For private-pay home care providers, the GUIDE Model could offer them their first entrance into Medicare, or their second entrance if they’ve already committed to MA.

HCBS providers, which typically bill Medicaid, could become more payer diversified, all while conducting business they’re already accustomed to.

As home health providers see their Medicare fee-for-service revenue shrink – due to MA penetration and CMS rate cuts – the model could enable them to hold onto more fee-for-service dollars.

Then there’s providers like Addus, which already deliver home health services under Medicare and HCBS under Medicaid. The company’s leaders see this development as “fitting perfectly” with their goal of delivering three levels of care – home care, home health care and hospice – in each of their biggest markets.

“It has a skill component with the home health, but also as a personal care-type component as well,” Bickham said.

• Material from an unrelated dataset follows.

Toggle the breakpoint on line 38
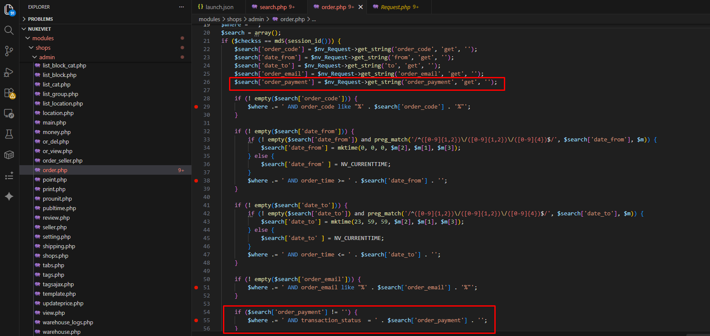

The Frisco, Texas-based Addus provides personal care, home health and hospice services to approximately 47,500 consumers through 204 locations across 22 states. It’s in the process of bolstering its home health and hospice service lines in areas where it already provides personal care.

“Frankly, it’s good to see CMS recognize that that’s probably the population that honestly has the [biggest] lack of services or potential lack of services,” Bickham continued. “Those are the individuals that need home health, they can need personal care, they need hospice.”

Hospice News wrote its own story on Monday on the effects the GUIDE Model could have on hospice providers, many of which are also home-based care providers, like Addus.

Bickham pointed out that it could specifically be a tailwind in hospice due to increased length of stays.

Providers are often criticized for longer patient length of stays in hospice, but the patients that are at that stage longer tend to be dementia patients.

“You get a lot of criticism when someone’s stay is over a long period of time, and it’s primarily with those neurological disorders, such as dementia,” he said. “I think this is really trying to fill some of those gaps, to [mitigate] some of the pressure you have in trying to take care of those individuals in the right place. So, we’re very pleased with it, and certainly looking forward to exploring it.”